Talvez o melhor título que tenha angariado seja o de amigo, e a amizade tenha sido seu talento maior. Todos os que o conheceram de perto sabem do raro privilégio que era a convivência, as conversas, o contato social com Jorge. Mestre da conversa, desenvolto em qualquer assunto, combinava sua vasta e variada cultura com uma proverbial ironia que a nada perdoava; ao mesmo tempo, trazia de sua bagagem aristocrática um cavalheirismo e uma lealdade das que não se encontram mais, e que o tornaram presença requisitada nos círculos relativamente restritos que souberam apreciar seu valor. E nestes consolidou relações muito especiais, somando extensa gama de amigos fiéis – sua grande riqueza, enriquecidos a sua vez por esse contato – quem sabe, sua melhor lição e seu maior legado.

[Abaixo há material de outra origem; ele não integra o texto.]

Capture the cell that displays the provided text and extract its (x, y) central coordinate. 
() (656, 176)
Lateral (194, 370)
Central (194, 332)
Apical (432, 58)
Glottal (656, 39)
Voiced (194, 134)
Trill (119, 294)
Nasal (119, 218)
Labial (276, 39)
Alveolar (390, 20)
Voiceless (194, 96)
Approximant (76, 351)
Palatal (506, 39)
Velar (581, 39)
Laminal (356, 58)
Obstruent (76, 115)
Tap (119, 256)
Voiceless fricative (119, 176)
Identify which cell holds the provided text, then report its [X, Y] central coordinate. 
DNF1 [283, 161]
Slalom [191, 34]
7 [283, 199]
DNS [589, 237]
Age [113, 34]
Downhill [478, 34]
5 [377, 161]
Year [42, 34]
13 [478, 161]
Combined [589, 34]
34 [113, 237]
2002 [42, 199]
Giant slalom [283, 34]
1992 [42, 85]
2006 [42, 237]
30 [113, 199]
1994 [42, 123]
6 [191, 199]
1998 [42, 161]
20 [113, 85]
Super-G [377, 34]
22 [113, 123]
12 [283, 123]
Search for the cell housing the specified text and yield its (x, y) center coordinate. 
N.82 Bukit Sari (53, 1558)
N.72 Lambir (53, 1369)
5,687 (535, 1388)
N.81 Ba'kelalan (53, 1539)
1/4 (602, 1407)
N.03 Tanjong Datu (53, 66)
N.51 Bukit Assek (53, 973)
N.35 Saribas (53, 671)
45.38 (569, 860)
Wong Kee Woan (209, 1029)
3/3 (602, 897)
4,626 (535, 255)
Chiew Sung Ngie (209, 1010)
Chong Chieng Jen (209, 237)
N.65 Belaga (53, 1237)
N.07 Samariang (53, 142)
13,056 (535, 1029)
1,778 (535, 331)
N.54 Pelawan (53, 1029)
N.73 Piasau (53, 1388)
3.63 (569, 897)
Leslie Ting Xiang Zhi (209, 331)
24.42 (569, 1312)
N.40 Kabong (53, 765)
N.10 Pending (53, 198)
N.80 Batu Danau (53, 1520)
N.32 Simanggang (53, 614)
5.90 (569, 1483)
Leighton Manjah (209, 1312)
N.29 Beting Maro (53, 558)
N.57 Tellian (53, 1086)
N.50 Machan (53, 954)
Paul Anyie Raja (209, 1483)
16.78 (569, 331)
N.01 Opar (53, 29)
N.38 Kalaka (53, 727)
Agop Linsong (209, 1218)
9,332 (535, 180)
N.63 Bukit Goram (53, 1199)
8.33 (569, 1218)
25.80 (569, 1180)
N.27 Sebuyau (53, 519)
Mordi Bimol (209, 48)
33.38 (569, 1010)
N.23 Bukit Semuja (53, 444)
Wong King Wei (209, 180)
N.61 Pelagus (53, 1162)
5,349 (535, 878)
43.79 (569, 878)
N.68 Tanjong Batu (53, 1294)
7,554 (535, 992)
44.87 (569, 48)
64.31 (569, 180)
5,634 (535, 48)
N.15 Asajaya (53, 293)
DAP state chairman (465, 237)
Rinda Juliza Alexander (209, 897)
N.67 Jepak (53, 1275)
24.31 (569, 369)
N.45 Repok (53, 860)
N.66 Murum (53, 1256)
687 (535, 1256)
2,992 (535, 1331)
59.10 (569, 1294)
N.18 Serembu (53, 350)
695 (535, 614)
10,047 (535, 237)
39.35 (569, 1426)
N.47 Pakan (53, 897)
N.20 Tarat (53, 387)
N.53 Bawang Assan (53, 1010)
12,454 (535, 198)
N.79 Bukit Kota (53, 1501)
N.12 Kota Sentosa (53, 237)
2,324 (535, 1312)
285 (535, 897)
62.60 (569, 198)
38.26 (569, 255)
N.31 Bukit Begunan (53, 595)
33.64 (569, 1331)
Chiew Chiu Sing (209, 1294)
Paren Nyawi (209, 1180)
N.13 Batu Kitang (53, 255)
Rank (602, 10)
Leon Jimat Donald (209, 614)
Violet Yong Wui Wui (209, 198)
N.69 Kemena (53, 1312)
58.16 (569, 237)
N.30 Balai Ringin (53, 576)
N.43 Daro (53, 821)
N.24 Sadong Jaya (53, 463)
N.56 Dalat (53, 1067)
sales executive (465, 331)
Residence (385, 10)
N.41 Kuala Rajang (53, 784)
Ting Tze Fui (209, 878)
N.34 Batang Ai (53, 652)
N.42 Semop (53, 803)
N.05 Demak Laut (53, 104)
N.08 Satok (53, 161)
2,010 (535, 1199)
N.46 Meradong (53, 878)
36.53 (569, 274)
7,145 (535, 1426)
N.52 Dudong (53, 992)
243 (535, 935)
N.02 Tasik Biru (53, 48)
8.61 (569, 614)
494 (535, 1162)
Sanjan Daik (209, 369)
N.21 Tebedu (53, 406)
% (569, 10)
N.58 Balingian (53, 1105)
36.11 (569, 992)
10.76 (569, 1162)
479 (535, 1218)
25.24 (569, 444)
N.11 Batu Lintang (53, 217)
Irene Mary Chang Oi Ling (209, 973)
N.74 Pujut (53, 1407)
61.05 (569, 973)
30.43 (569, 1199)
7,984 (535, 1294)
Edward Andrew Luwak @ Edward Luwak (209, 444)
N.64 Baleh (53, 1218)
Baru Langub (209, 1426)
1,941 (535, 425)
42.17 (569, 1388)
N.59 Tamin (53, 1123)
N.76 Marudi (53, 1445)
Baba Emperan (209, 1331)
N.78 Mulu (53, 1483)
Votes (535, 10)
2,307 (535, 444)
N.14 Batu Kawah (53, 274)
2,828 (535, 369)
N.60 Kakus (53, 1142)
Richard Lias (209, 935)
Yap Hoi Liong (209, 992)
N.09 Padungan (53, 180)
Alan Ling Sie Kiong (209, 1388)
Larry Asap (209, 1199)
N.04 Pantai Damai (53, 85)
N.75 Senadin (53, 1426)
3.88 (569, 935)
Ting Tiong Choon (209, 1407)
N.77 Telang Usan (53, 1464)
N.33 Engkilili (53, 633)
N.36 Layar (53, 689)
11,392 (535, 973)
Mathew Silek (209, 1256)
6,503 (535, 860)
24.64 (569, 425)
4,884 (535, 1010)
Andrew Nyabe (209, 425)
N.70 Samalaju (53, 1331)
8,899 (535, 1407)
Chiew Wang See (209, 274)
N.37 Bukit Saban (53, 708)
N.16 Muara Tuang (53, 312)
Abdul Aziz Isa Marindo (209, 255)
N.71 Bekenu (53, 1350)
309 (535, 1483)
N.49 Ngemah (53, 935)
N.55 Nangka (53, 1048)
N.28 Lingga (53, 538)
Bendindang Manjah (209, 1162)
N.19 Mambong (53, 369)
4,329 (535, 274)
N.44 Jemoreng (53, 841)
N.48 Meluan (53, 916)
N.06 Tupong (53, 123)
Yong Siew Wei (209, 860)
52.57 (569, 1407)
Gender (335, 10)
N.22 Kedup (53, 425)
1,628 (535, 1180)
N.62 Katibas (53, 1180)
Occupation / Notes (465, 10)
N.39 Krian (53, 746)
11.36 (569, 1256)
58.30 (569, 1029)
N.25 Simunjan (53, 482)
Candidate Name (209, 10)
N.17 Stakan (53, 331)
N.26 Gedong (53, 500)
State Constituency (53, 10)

Penso que terei sempre a memória dessa convivência como uma herança muito vívida, um cabedal de momentos memoráveis, de conversas deliciosamente leves ou extremamente sérias, de visitas a edifícios ou sítios urbanos, de passeios pelo Rio ou alhures iluminados por seus comentários imperdíveis; associados àquela figura altiva, terna, ora tímida, ora enérgica, ora bronqueando, ora elogiando, às vezes impaciente, mas sempre revertendo à paciência infinita dos verdadeiros mestres – o nosso querido, brilhante, insubstituível Jorge.
sobre o autor
Candido Malta Campos Neto, arquiteto, é doutor pela FAU USP e professor do Programa de Pós-Graduação em Arquitetura e Urbanismo da Universidade Presbiteriana Mackenzie. Foi um dos pesquisadores do Guia da arquitetura moderna do Rio de Janeiro, organanizado por Jorge Czajkowski.